● **Data to use**
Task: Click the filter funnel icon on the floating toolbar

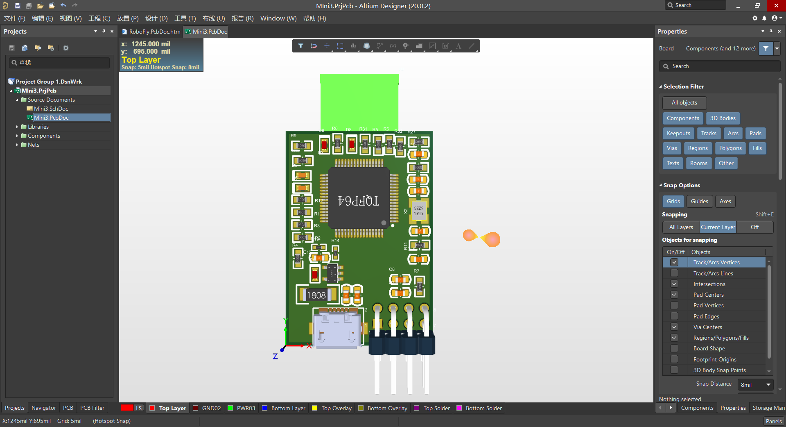Action: [301, 46]
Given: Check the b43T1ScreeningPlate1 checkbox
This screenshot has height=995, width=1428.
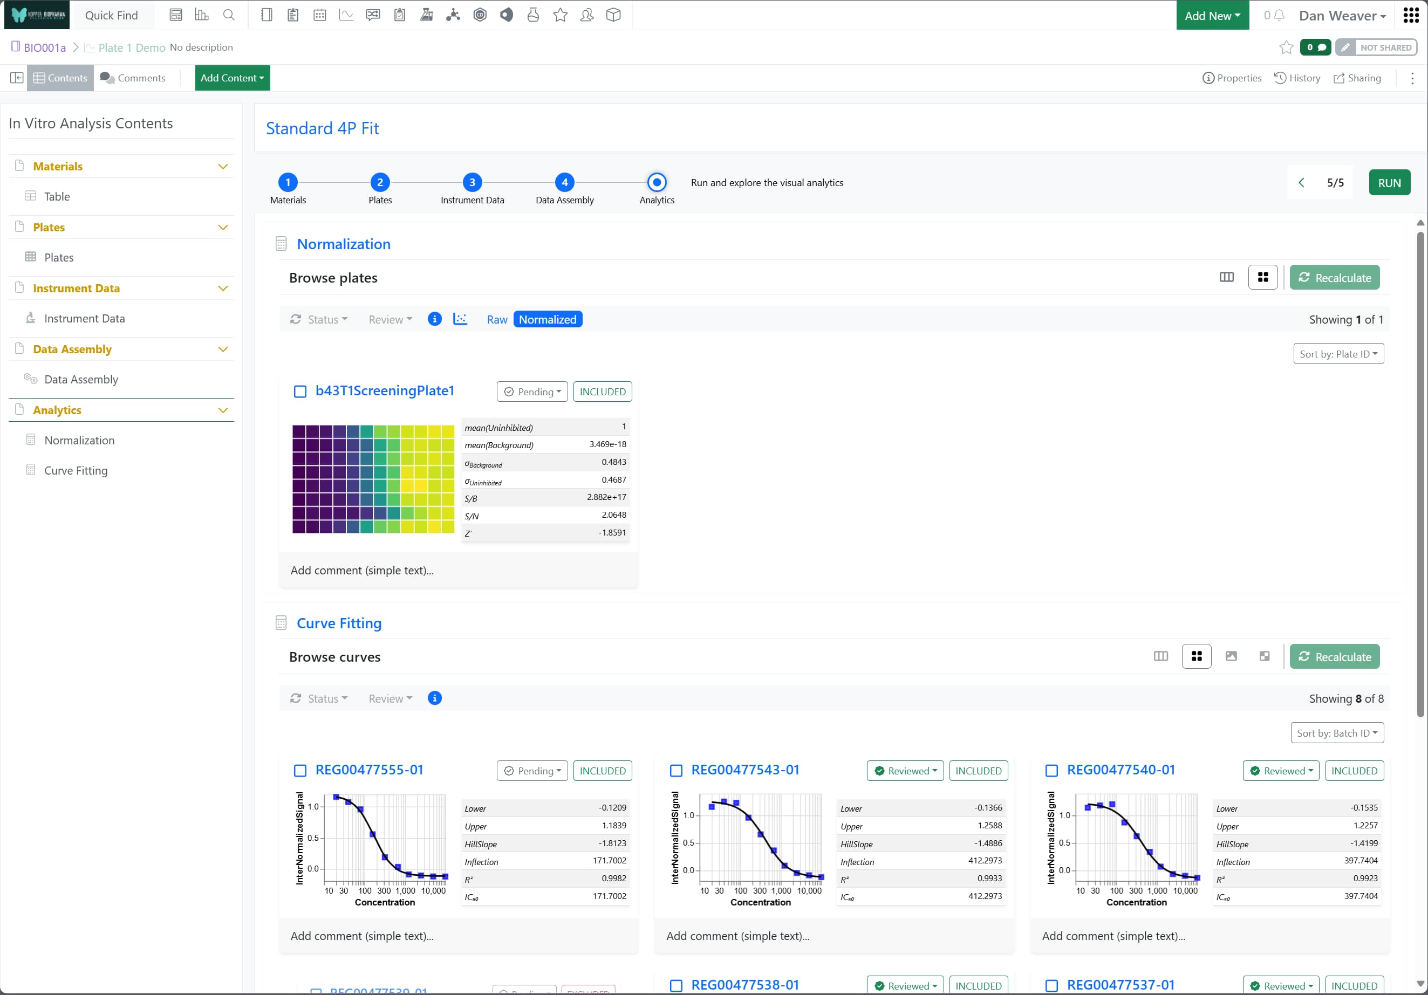Looking at the screenshot, I should (300, 391).
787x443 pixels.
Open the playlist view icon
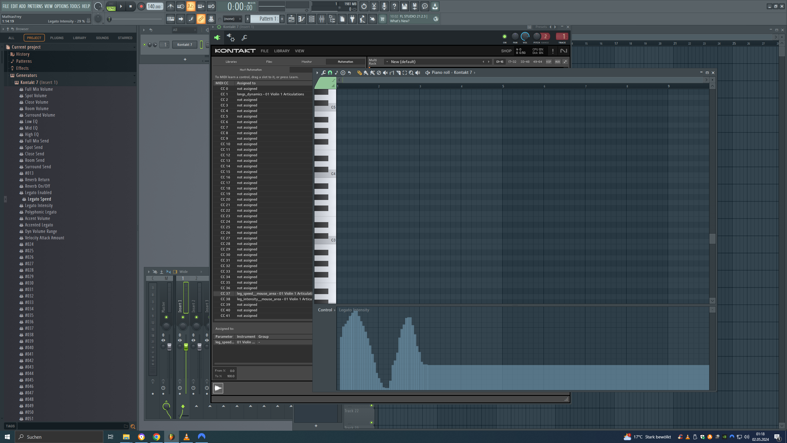291,19
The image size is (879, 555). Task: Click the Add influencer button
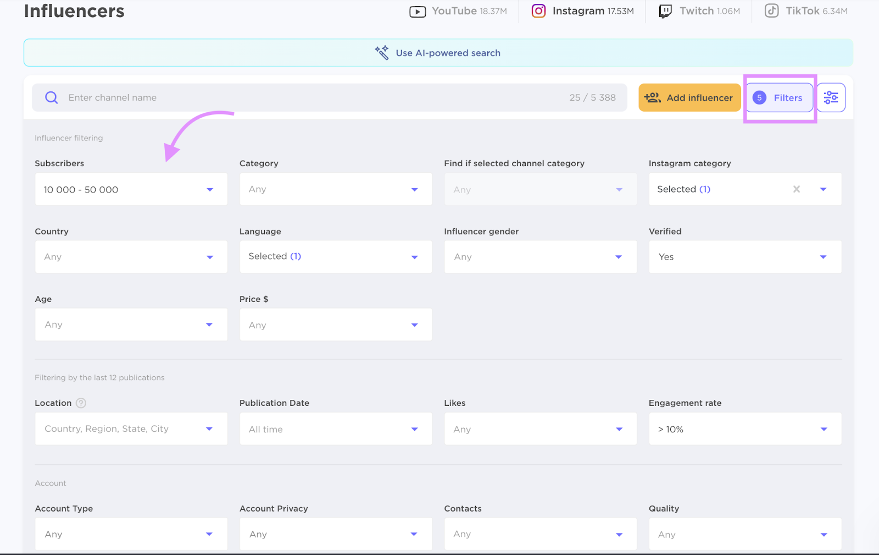[689, 97]
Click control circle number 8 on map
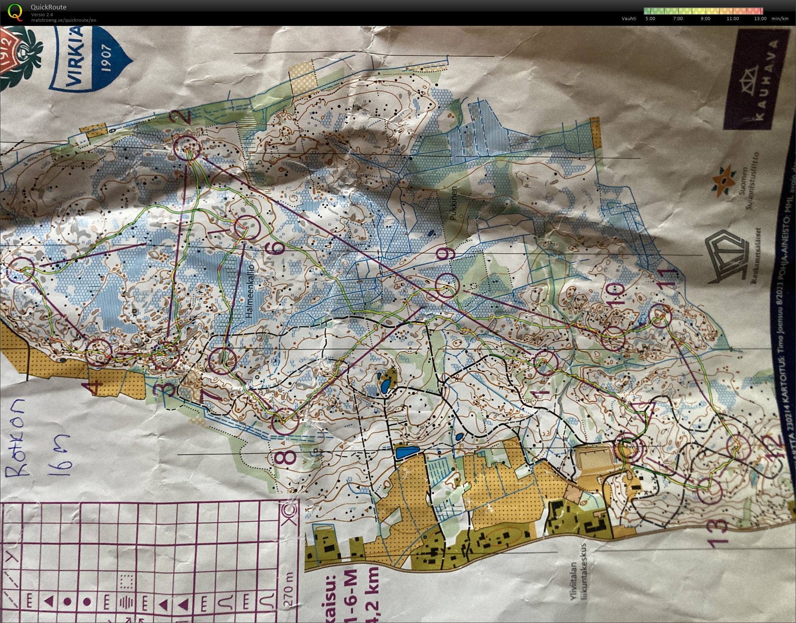 point(285,422)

● **What is expected**
The listing above must be repeated exactly. Its pictures are not part of the copy.

● **Reply to the task**
Task: Click the filter funnel icon on the floating toolbar

Action: [301, 46]
Given: Check the b43T1ScreeningPlate1 checkbox
This screenshot has height=995, width=1428.
Looking at the screenshot, I should (300, 391).
787x443 pixels.
Open the playlist view icon
291,19
The image size is (879, 555). Task: Click the Add influencer button
[689, 97]
Click control circle number 8 on map
 point(285,422)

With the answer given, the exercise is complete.